Paul Hammant's Blog: Scraping DZone Syndication Stats
Update (Sept 2015): scroll to the bottom of the page for better script.
DZone syndicate some of my blog entries. I used to keep a list by hand, but it is easy to get out of step that way. That’s a manual process too, so why not automate it?
The DZone page is a little tricky to scrape in that it does not show all syndicated articles until a “More” button has been pressed exhaustively. That means we’re looking at Selenium rather than wget or curl. Here’s some Groovy:
@Grapes(
@Grab(group='org.seleniumhq.selenium', module='selenium-java', version='2.44.0')
)
import org.openqa.selenium.*
import org.openqa.selenium.support.ui.*
import org.openqa.WebDriver.*
import org.openqa.selenium.firefox.FirefoxDriver
import groovy.json.*
WebDriver driver = new FirefoxDriver()
driver.with {
navigate().to("http://dzone.com/users/paulhammant")

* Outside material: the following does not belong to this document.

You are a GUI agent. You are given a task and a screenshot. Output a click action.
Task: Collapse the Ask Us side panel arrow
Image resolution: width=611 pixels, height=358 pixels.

// keep clicking "More" button until it disappears
def articleElements = []
while (true) {
def moreButton = By.xpath("//button[@class='more-button']")
try {
// button may arrive in page slowly. timeout after 3 secs
new WebDriverWait(driver, 3).until(ExpectedConditions.visibilityOfElementLocated(moreButton))
findElement(moreButton).click()
} catch(TimeoutException) {
break
} finally {
articleElements = findElements(By.xpath("//div[@class='activity-stream']/ul/li"))
}
}
def results = new Expando()
results.from = null
results.to = null
List articles = new ArrayList()
// Turn each article element (and child elements) into POJO
articleElements.each() { link ->
def divs = link.findElements(By.tagName("div"))
def article = new Expando()
divs.each() { div ->
// article and stats for it are sibling elements, not parent/child.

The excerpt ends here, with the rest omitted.